Judge says he doesn’t have authority to stop medical marijuana licenses from being issued

Marijuana and a gavel together for many legal concepts on the drug.

An administrative law judge said he doesn’t have the authority to stop the Department of Health from issuing the final licenses for medical marijuana businesses, despite concerns over whether they should be considered final before administrative proceedings are complete.

The Tampa Bay Business Journal reported, administrative law Judge John G. Van Laningham denied a request by Plants of Ruskin to depose state health officials.
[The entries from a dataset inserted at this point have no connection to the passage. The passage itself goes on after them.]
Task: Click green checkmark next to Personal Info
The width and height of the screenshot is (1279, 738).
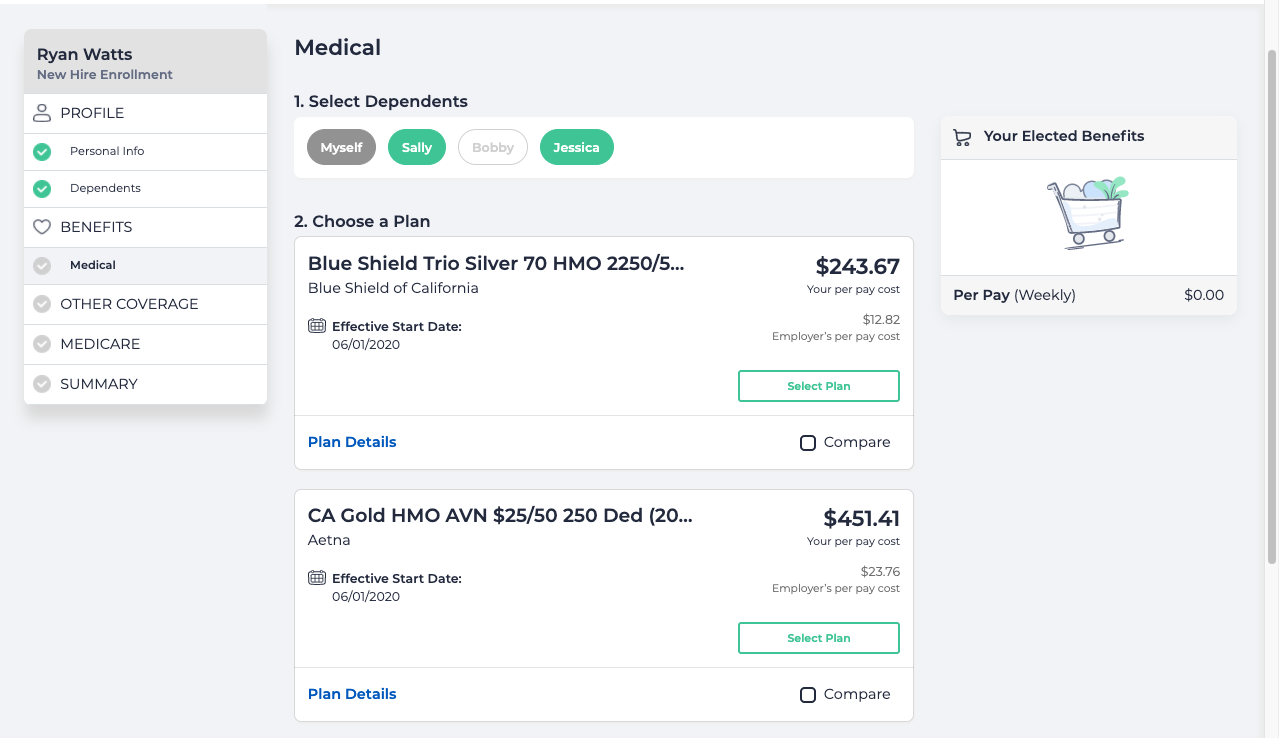Action: [42, 152]
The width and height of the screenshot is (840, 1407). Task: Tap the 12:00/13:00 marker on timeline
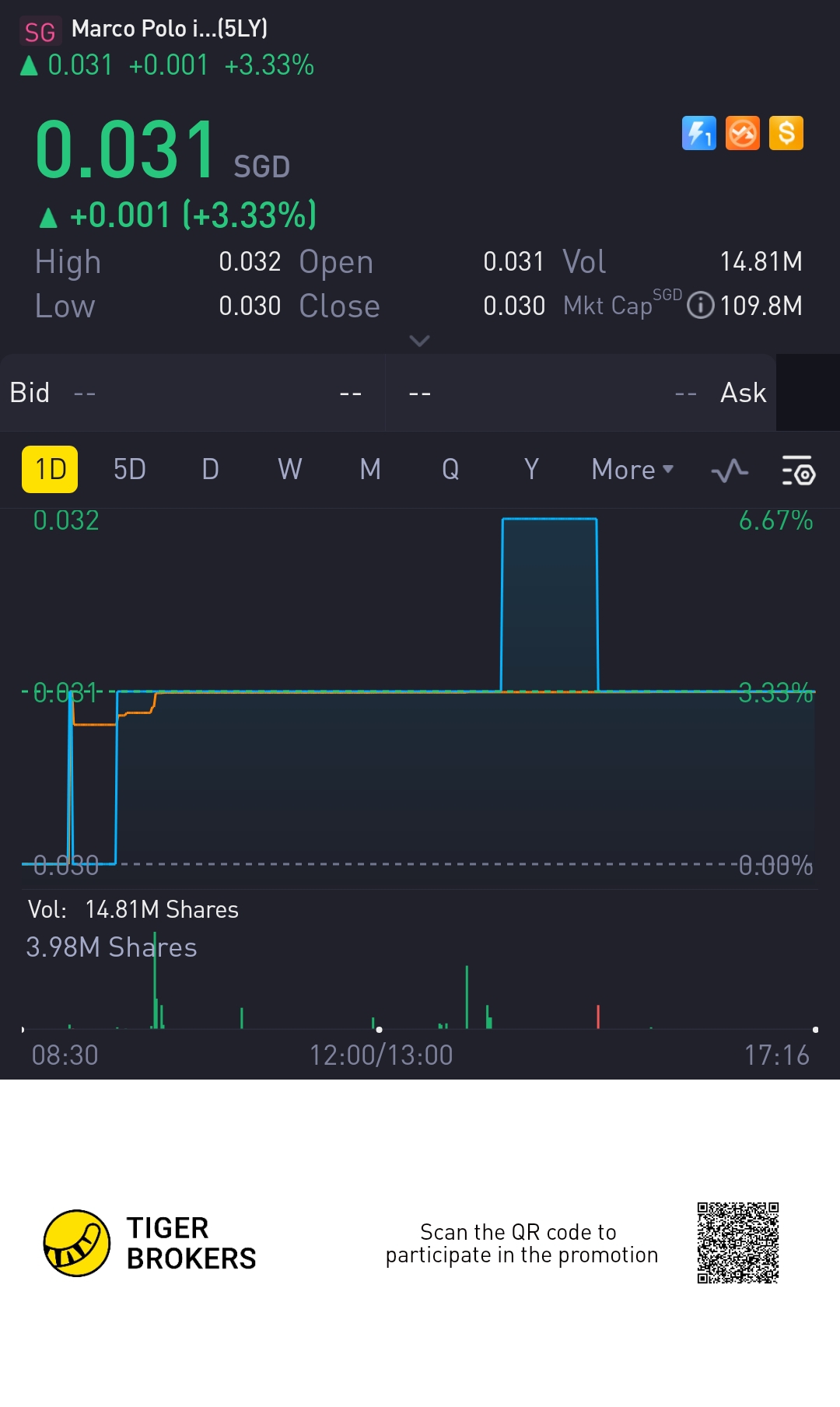tap(380, 1055)
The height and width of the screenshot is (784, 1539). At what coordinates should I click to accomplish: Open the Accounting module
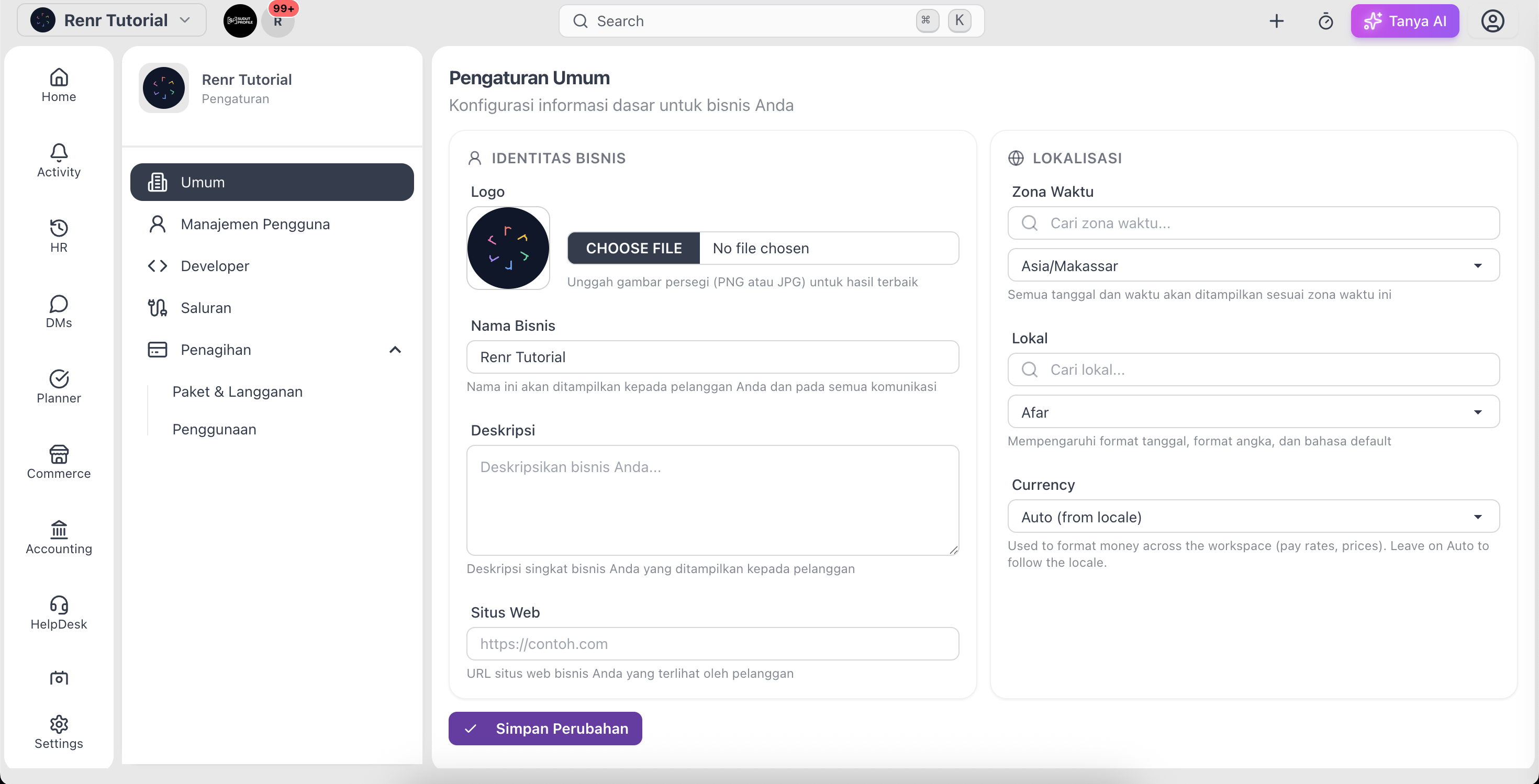point(59,537)
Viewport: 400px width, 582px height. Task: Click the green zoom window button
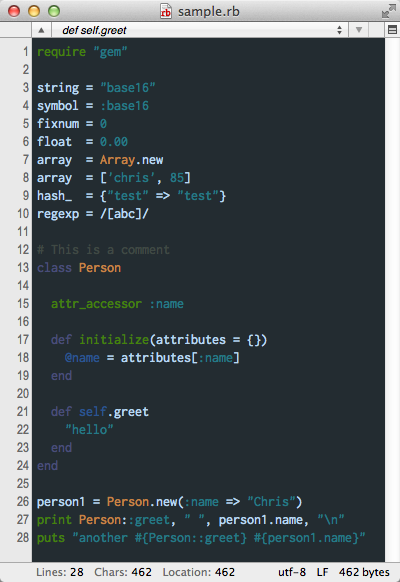(54, 11)
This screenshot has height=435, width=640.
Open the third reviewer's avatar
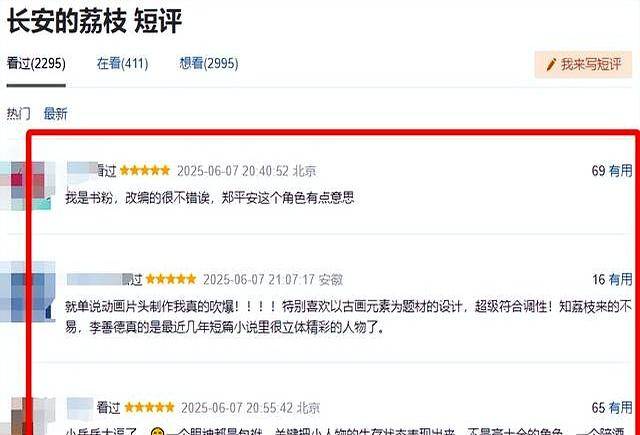click(x=28, y=416)

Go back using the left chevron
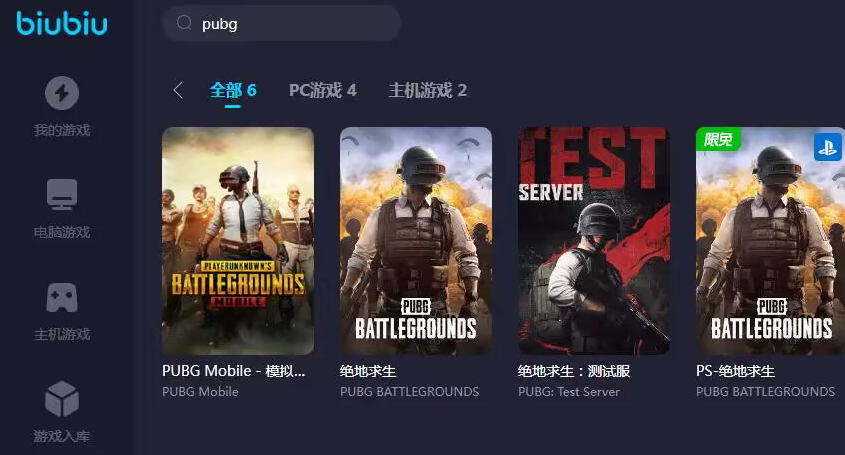coord(178,90)
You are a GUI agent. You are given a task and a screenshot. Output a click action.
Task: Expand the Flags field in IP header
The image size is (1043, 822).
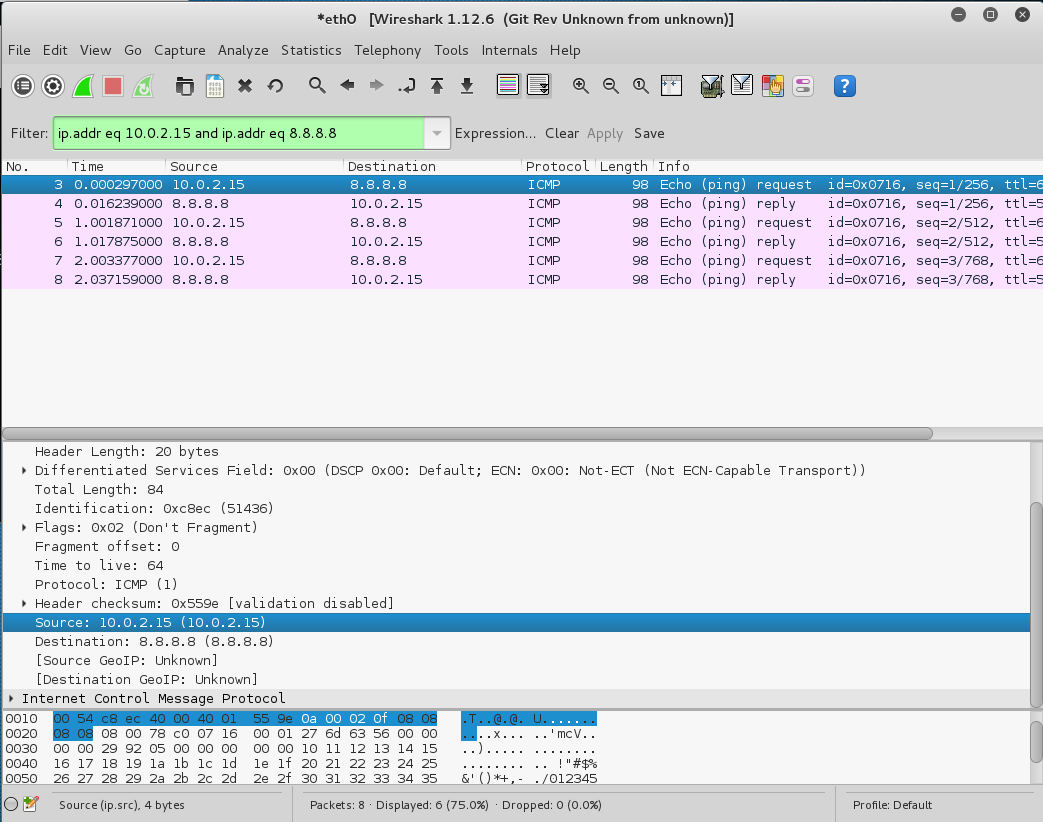coord(22,527)
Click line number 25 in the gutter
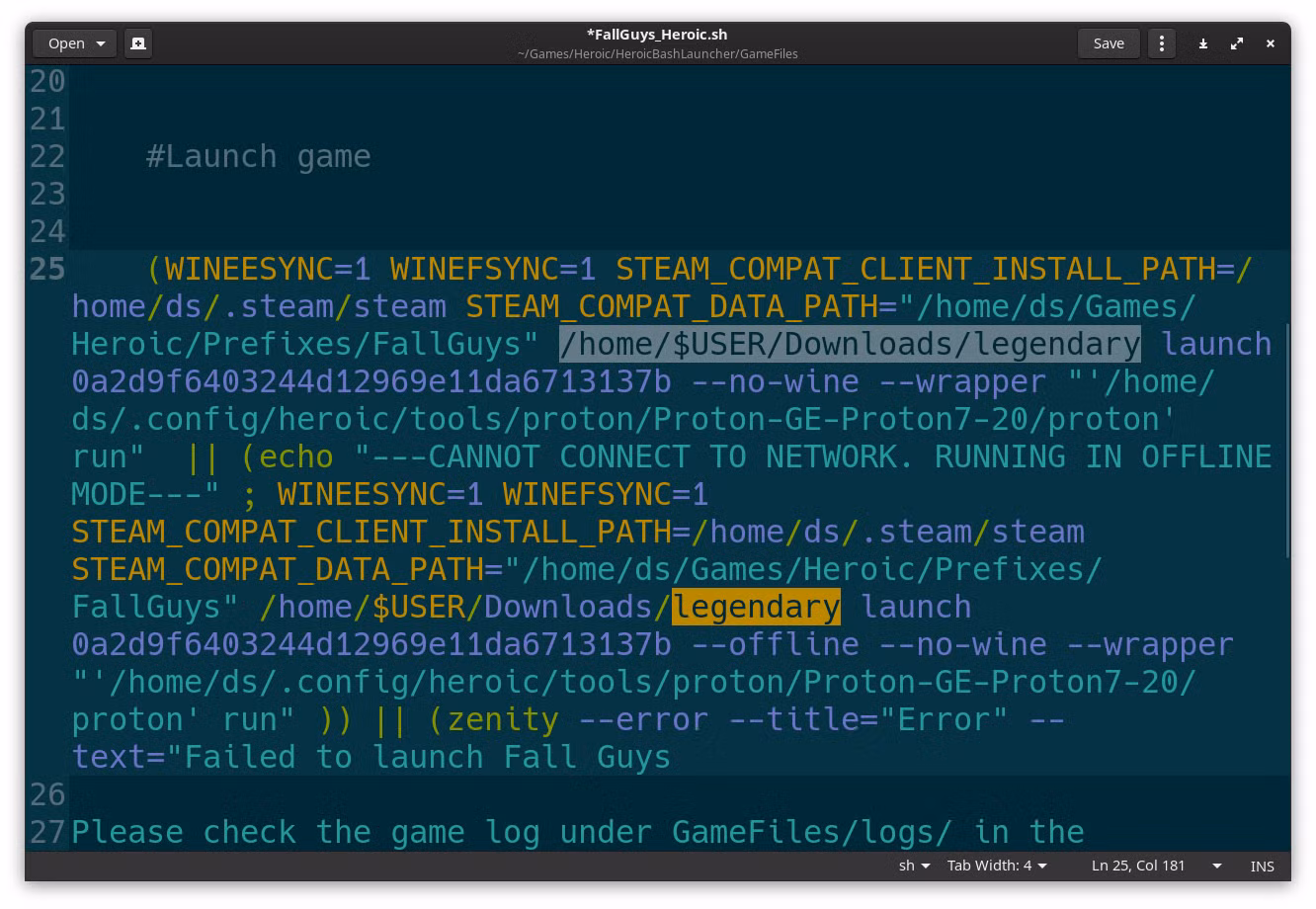 (x=47, y=269)
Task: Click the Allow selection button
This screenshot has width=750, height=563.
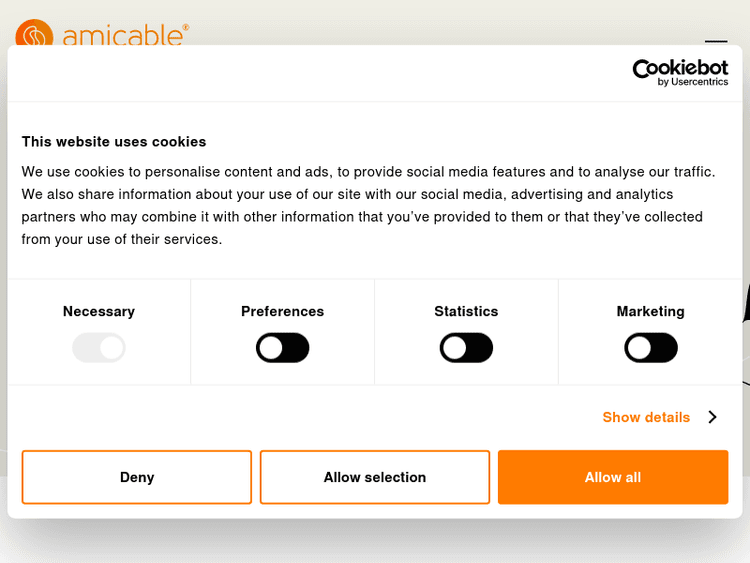Action: 375,477
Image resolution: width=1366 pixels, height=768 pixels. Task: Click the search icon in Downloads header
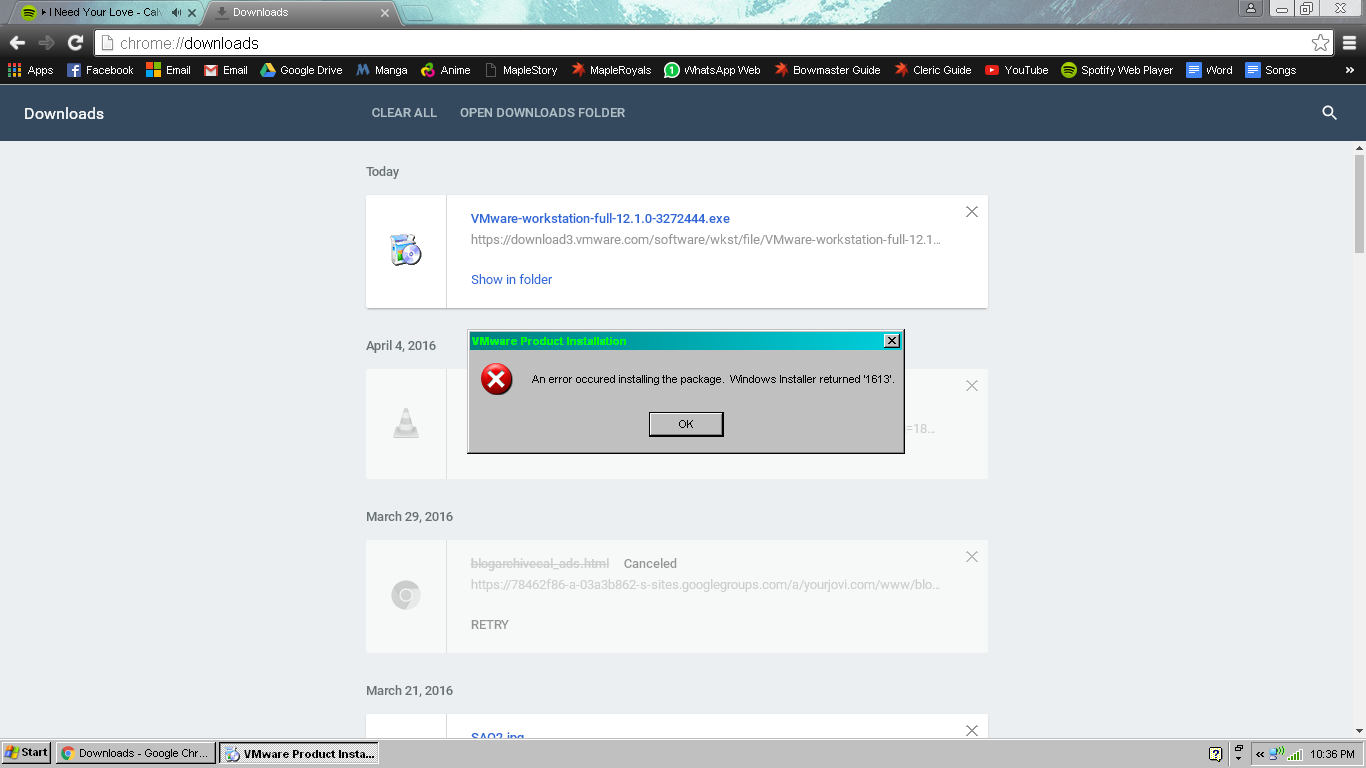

The nursery was one more than a dozen across the state that filed an administrative challenge after five nurseries were chosen to grow, process and dispense a low-THC marijuana.

In an order issued Friday, Van Laningham said it was clear that Ruskin was looking to see whether “the Department intends to move forward with the issuance of regional dispensing organization licenses despite the pendency of proceedings before the Division of Administrative Hearings.”

According to the Tampa Bay Business Journal, agency officials told a Senate panel the process was on track and they were preparing to give permission to the five organizations to begin growing cannabis.

Van Laningham said it is “a basic tenet of Florida administrative law” that agency action is “ineffective until it becomes final at the conclusion of a formal administrative proceeding.”

Van Laningham said the question of whether those licenses would be issued is “irrelevant to this proceeding” because he “could not do anything to stop the Department from so acting, even if he were convinced that the action was unlawful.”


“DOAH simply does not have jurisdiction to enjoin a state agency,” he wrote.

In November, the Office of Compassionate Care named five nurseries as the ones that could grow, process and dispense the product. Plants of Ruskin was one of four nurseries in the Southwest Florida region that filed an administrative challenge. Nine other nurseries filed administrative complaints.